Want More Doctors? Shorten Process To Become One, Some Experts Say

Printed from: https://newbostonpost.com/2020/04/25/want-more-doctors-shorten-process-to-become-one-some-experts-say/

Becoming a medical doctor is a long process anywhere — especially in the United States.

Amid the coronavirus pandemic, business in the United States is being restricted to flatten the curve of the virus spreading. This is being done so that the health care system is not overburdened.

One of those health care resources is doctors — something the United States has about one-fifth fewer of per capita (2.7 per 1,000 people as of 2015) than the average country of the 36 pro-democracy, market-oriented countries in the Organisation for Economic Co-operation and Development (3.4 per 1,000 people as of 2015).

Two of the biggest obstacles to becoming a doctor in the United States, even more so than in other countries, are time and cost.
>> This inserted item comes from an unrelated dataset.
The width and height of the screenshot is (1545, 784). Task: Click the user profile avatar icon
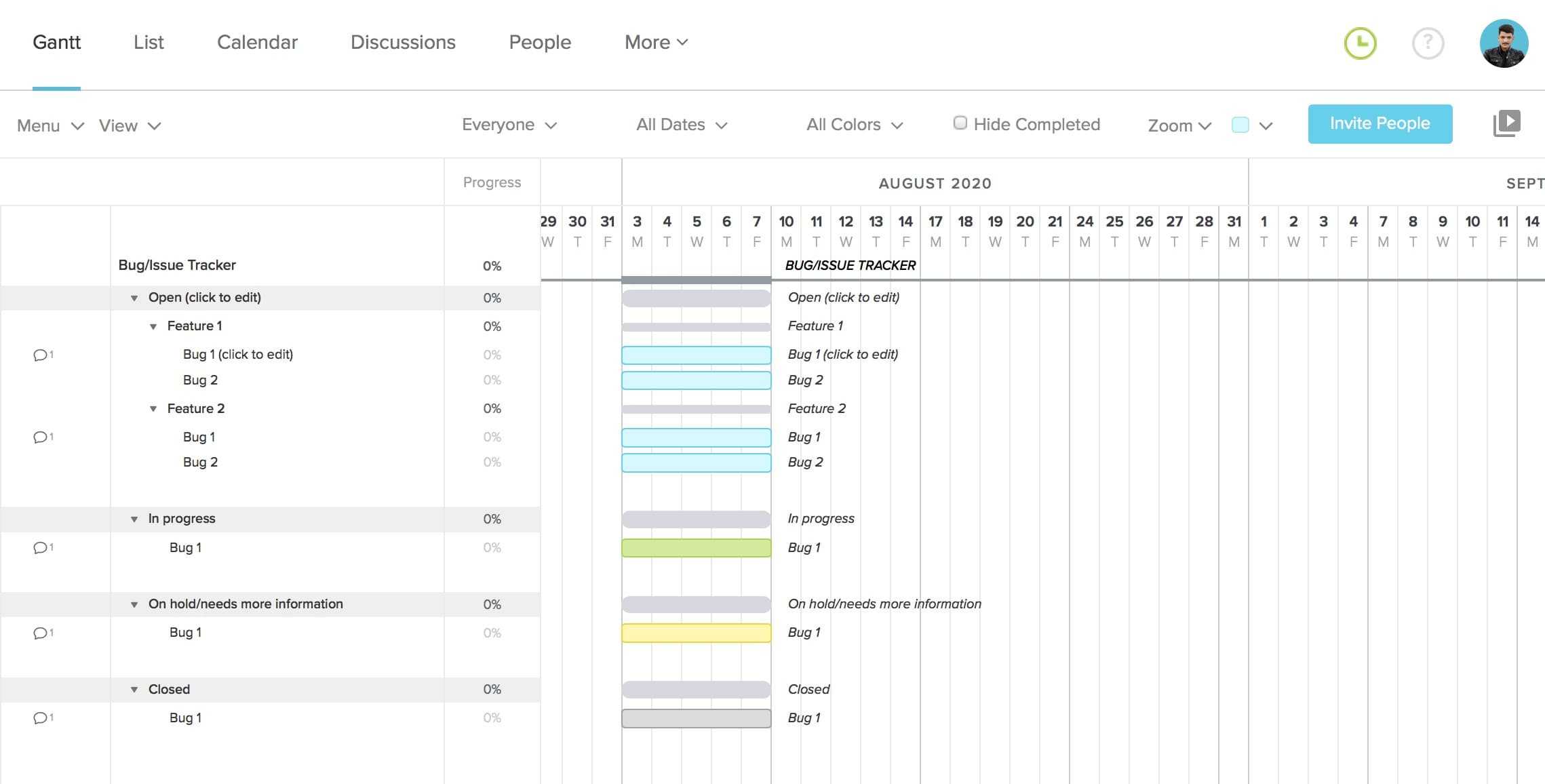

According to NerdWallet.com, the average medical school graduate in 2018 finished with $196,520 in student loan debt.

Some argue that it is time to shorten that process to encourage more people to become doctors.

Robert Orr, a policy associate at the politically moderate Niskanen Center, proposed a way last month.
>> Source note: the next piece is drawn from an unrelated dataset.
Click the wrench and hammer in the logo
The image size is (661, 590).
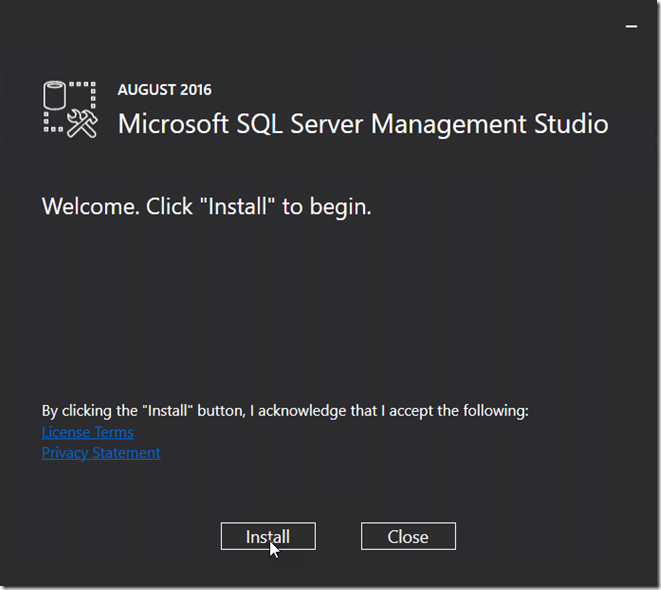coord(82,122)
Orr pointed out that among the countries associated with the Organization for Economic Co-operation and Development, only the United States and Canada require its medical school students to have a bachelor’s degree before entering.

In the United States, ordinarily students first must attend college for four years and then attend at least four years of medical school. Then, they must complete between three and seven years of residency or fellowship, according to Study.com.

In some other countries, like Sweden, South Korea, and Norway, there is a single six-year program in place. Orr thinks the United States should replicate it, and he told New Boston Post there would be benefits both for doctors and patients.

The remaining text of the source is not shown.